Print the listing below in full. Alter nothing.

########################################

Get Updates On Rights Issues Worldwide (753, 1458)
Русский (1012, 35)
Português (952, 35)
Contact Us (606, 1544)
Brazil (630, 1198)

########################################

Expected answer:
Get Updates On Rights Issues Worldwide (753, 1458)
Русский (1012, 35)
Português (952, 35)
Contact Us (606, 1544)
Brazil (630, 1198)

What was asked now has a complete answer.